====== SELECTION

Architect Bijoy Jain would like you to scratch out everything you might have read or think you know about him. His much lauded use of natural materials, his rooted design language, his merging of tradition with modernity, his sustainability. It’s all too limiting, he says: “It’s a prejudice. People make these distinctions without asking me. I am only sustaining myself and my environment.”

We are sitting in Jain’s studio-home space in south Mumbai’s Byculla neighbourhood, where he has lived for the past nine years. The director and principal architect of globally renowned firm Studio Mumbai – barefoot, dressed head-to-toe in navy blue – has a unique intensity. He speaks about staying centred and tuning into haptic – or tactile – consciousness. What shines through is a quest to work with materials, and to bring the elements – water, air and light, and emotion – into his designs. To this end, his latest project is entitled Breath of an Architect, an installation opening at the Fondation Cartier Pour l’Art Contemporain in Paris this December. Arranged across two floors, it brings together sculpture, rendered panels, bamboo frameworks and structures that evoke traditional Indian houses. Jain describes it as “a new space of quiet contemplation and reverie”.

The workshop space in Mumbai’s Byculla neighbourhood
The workshop space in Mumbai’s Byculla neighbourhood © Ashish Shah
Jain (right) and Deepthi Sasidharan, archivist of Studio Mumbai
Jain (right) and Deepthi Sasidharan, archivist of Studio Mumbai © Ashish Shah

Born in 1965, Jain returned to India to set up his practice in 1995, after studying architecture at Washington University, and working in Los Angeles and London. Since then, Studio Mumbai has made a global name for itself with projects stretching from private houses across India to the restoration of a hotel in Japan and a winery in Avignon. Its multidisciplinary exploration of art, architecture and material has won countless awards; been acquired by the Canadian Centre for Architecture, MoMA San Francisco and The Pompidou Centre in Paris; and exhibited globally, including at the V&A in London, and architecture biennials in Sharjah (2013), Venice (2010, 2016) and Chicago (2017).

His purpose, he emphasises, is to move in a lighter way: “If you build from the resources immediately available to you, the distance is reduced. It’s more intimate.” Designs based on region or tradition, he believes, are simply too sentimental. “Trying to save craft. Trying to save the world. Forget it. The world will take care of itself,” he states matter-of-factly. “It’s just about being more economical in all aspects – with finances, energy or human resources.”

Animal sculptures in a courtyard
Animal sculptures in a courtyard © Ashish Shah
A spherical bamboo work in progress, plastered with cow dung, string and turmeric
A spherical bamboo work in progress, plastered with cow dung, string and turmeric © Ashish Shah

Today, in a sunlit central room, a group of workers is assembling a bamboo structure for the Paris show. The workshop-studio is spread over two floors, and outside, in a courtyard looking up to the trees and dancing dragonflies, the sounds of drilling and sanding of wood mingle with the barking of his dogs. In the distance is the rumbling of a local train. Jain delights in Mumbai’s resources, its energy and its heart. It’s why he renamed his eponymous practice Studio Mumbai in 2005. “The city has the kind of movement, diversity and materiality that you can tap into,” says Jain. “I don’t have keys to my house. Everything is open, except for the main gate.” Every corner of the city holds something – whether it’s the naka (curbside) workers who now gild for him, or a certain clay spotted on a street corner and used for a project. “You can tap into anything,” he says.

============

(TASKS TO CARRY OUT):
a - Reproduce the passage of the Bijoy Jain article starting at "Born in 1965, Jain" and ending at "and Chicago (2017).".
b - According to the Bijoy Jain article, in what year did Jain rename his eponymous practice Studio Mumbai?
c - Write what comes next in the article on architect Bijoy Jain, picking up after its final paragraph about Mumbai's resources.

====== DATA SHOWN

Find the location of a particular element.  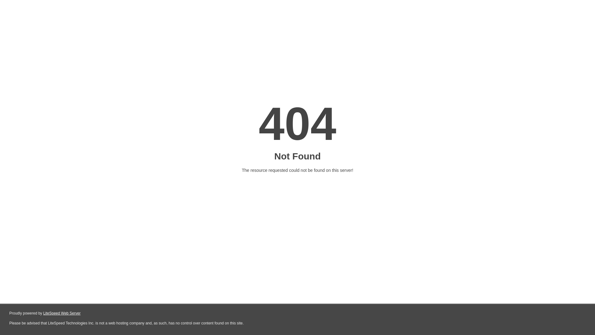

'LiteSpeed Web Server' is located at coordinates (62, 313).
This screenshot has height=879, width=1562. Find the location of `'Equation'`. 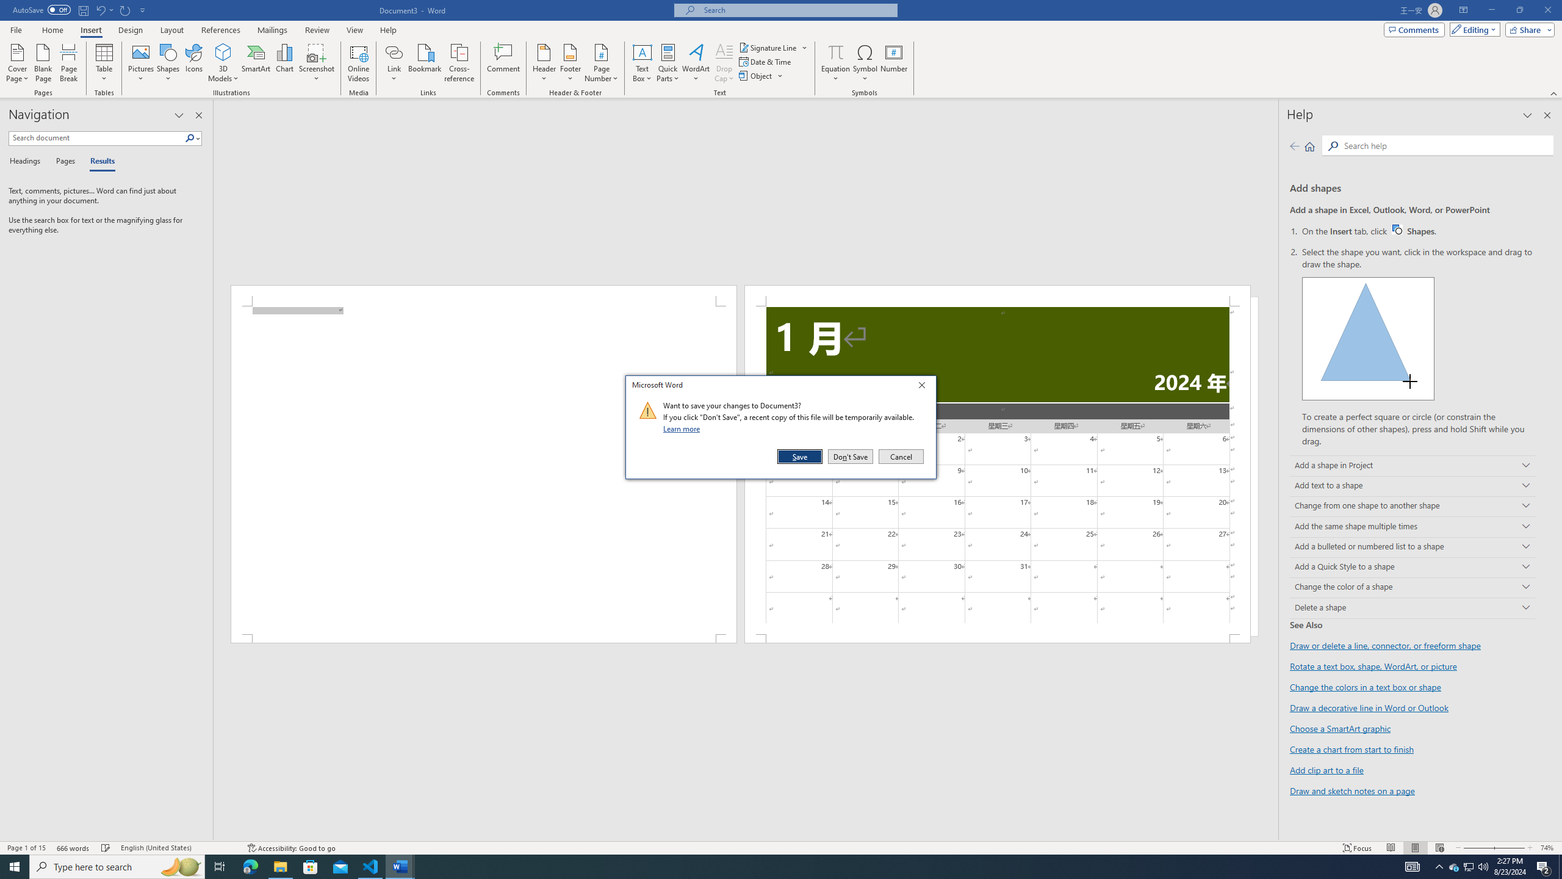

============

(RESULTS BY TASK):
a -
Born in 1965, Jain returned to India to set up his practice in 1995, after studying architecture at Washington University, and working in Los Angeles and London. Since then, Studio Mumbai has made a global name for itself with projects stretching from private houses across India to the restoration of a hotel in Japan and a winery in Avignon. Its multidisciplinary exploration of art, architecture and material has won countless awards; been acquired by the Canadian Centre for Architecture, MoMA San Francisco and The Pompidou Centre in Paris; and exhibited globally, including at the V&A in London, and architecture biennials in Sharjah (2013), Venice (2010, 2016) and Chicago (2017).

b - 2005

c -
Jain in his home and studio in Mumbai © Ashish Shah

“I don’t have keys to my house. Everything is open, except for the main gate”

This attitude can be seen in projects around the world, which are designed in sympathy with their environments and natural resources. Take the Utsav House in the village of Satirje, Alibag (2008), located on an arid plateau and whose horizontal lines, concrete slabs, basalt stone walls and wood frames match the hues and textures of the landscape. And The Copper House II (2014) – built on an embankment made from a well excavation in a Chondi mango grove – whose slatted walls make it feel part of the dense forest. Or indeed the studio’s papier mâché-inspired throne collaboration with Hermès for Salone del Mobile, in 2021.

“There is something cosmic in Bijoy’s aesthetic. It’s of the present, the future and the past,” says Hervé Chandès, artistic managing director of Fondation Cartier. He describes Jain’s designs as presenting “a new way of talking about space and architecture. A new world, and a new beauty. It’s physical, it’s mental, it’s abstract, it’s everything.”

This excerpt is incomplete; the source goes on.